» Task input
◇ ◇ ◇
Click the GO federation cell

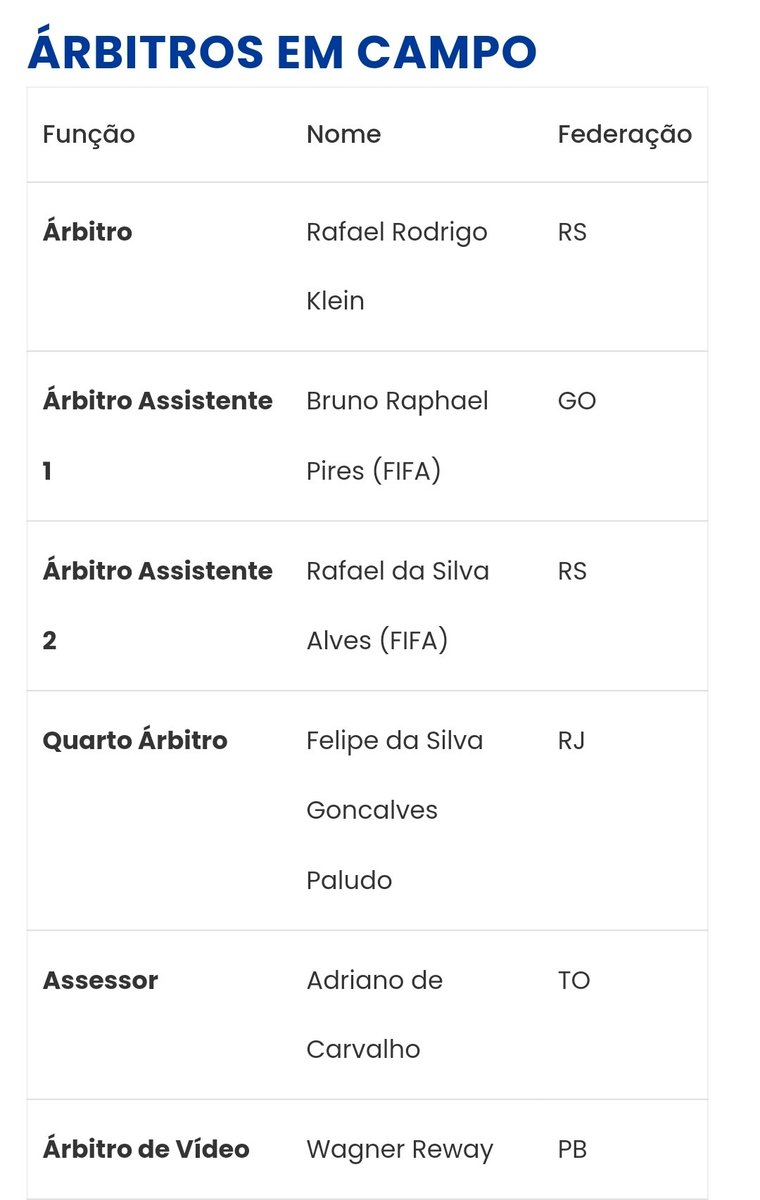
◇ ◇ ◇
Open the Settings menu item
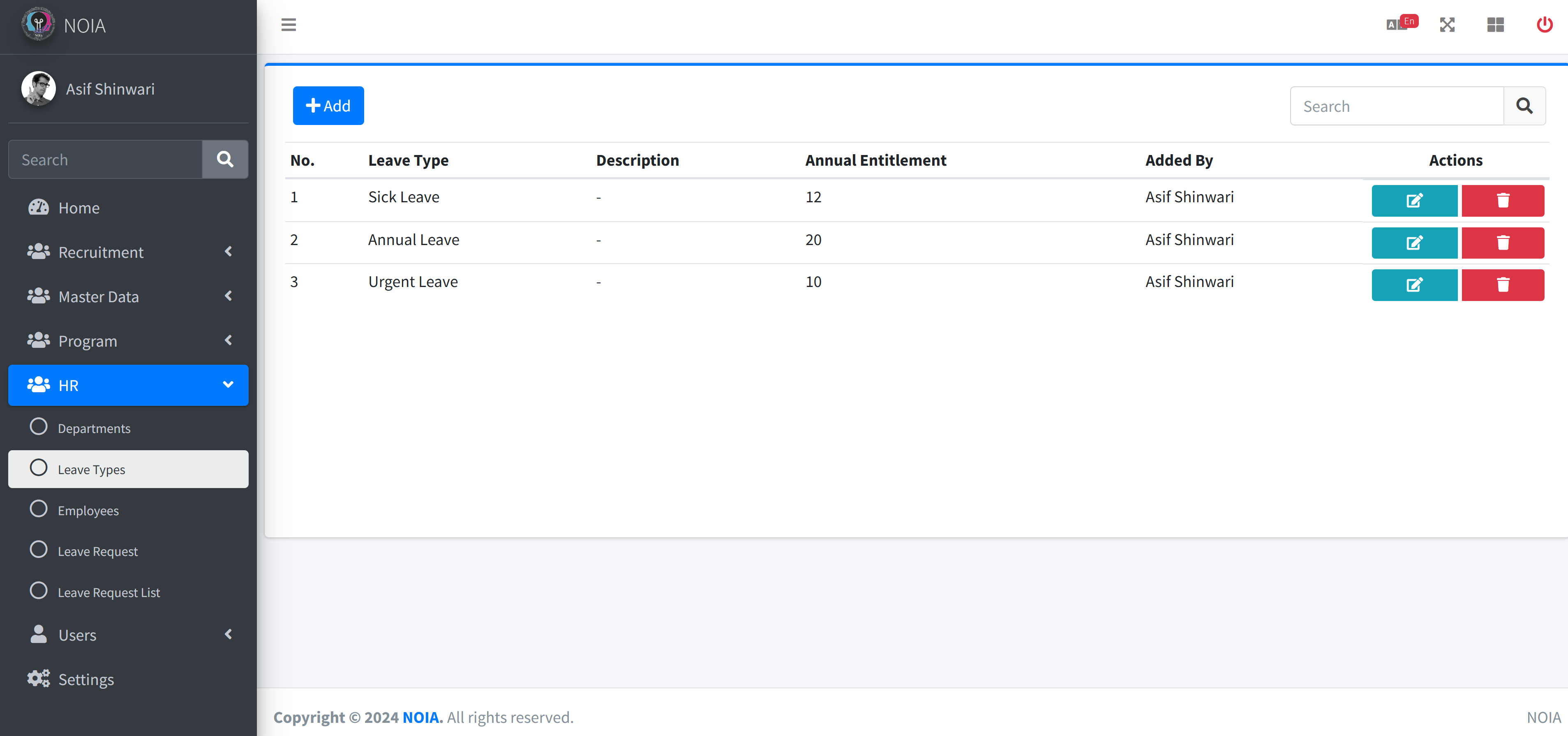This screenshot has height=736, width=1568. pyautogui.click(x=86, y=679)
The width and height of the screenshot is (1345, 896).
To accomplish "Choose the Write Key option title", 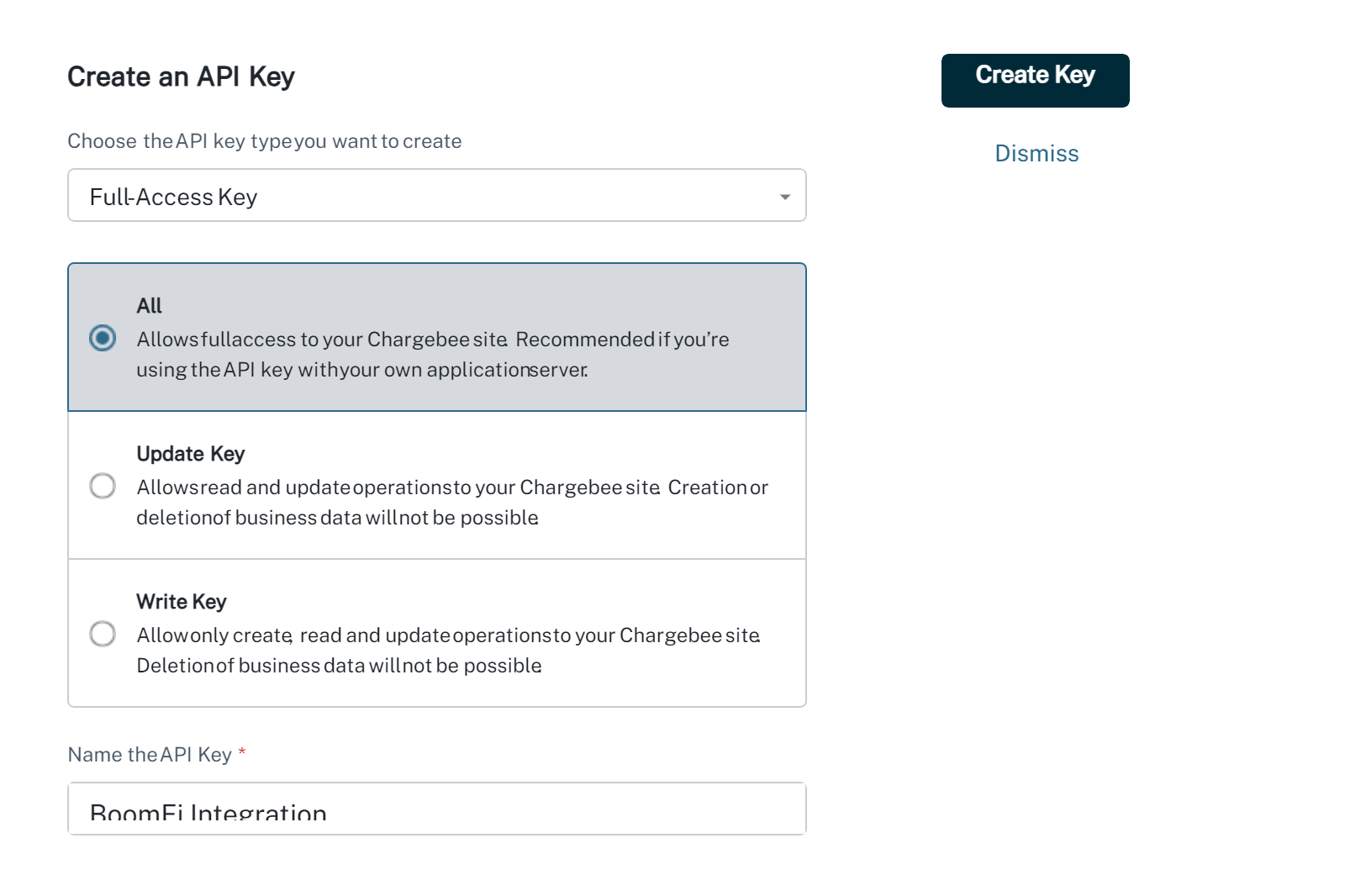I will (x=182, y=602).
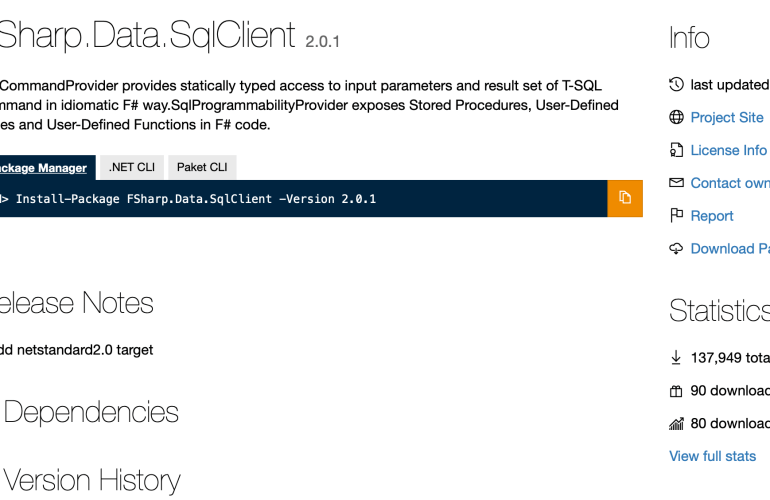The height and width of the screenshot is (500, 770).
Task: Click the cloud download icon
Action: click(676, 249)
◇ ◇ ◇
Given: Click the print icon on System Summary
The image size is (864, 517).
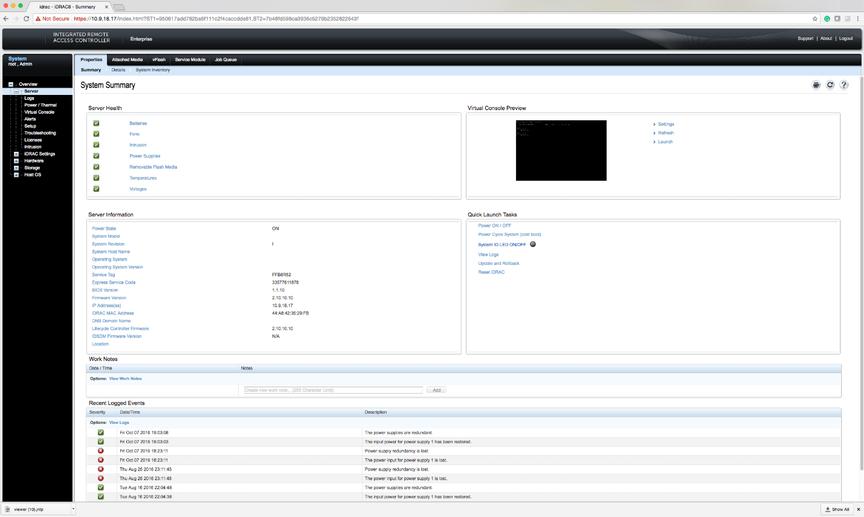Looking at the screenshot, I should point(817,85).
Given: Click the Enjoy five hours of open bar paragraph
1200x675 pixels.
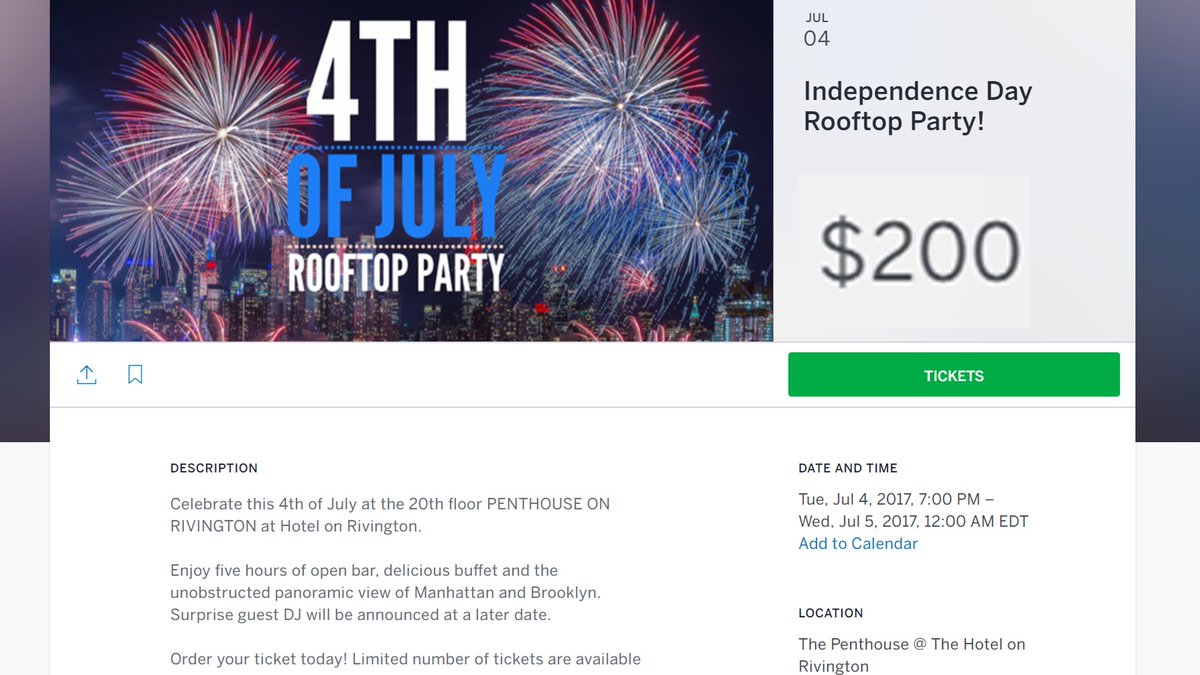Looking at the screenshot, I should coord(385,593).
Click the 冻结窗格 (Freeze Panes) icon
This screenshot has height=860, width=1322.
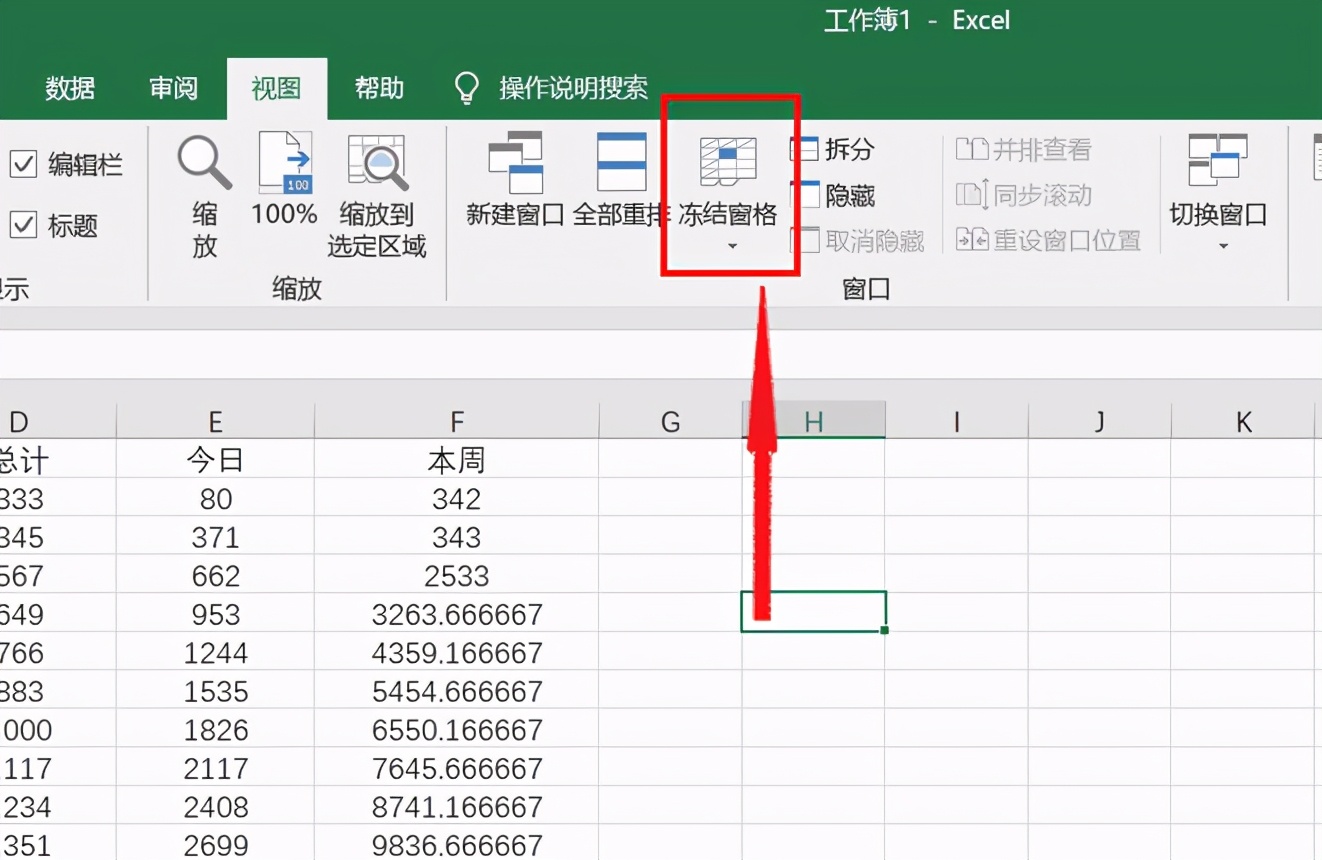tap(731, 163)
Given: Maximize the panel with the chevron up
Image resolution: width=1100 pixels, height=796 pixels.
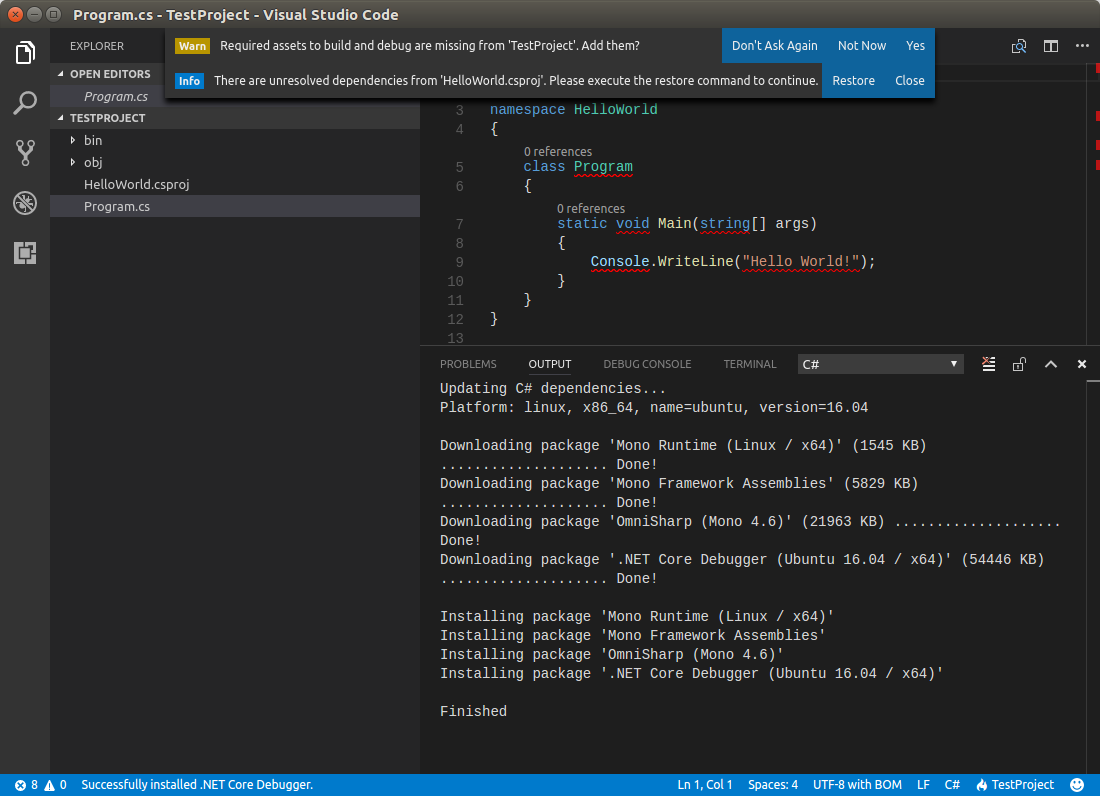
◇ ◇ ◇
» Problem statement
Starting at the line that contains "Given: Maximize the panel with the chevron up" and ending after the line that contains "Image resolution: width=1100", rewrite those lines as a Markdown table with the columns Number and Text. Give each line its own numbered row, and omit any blank lines.

» Written solution
| Number | Text |
|---|---|
| 1 | Given: Maximize the panel with the chevron up |
| 2 | Image resolution: width=1100 pixels, height=796 pixels. |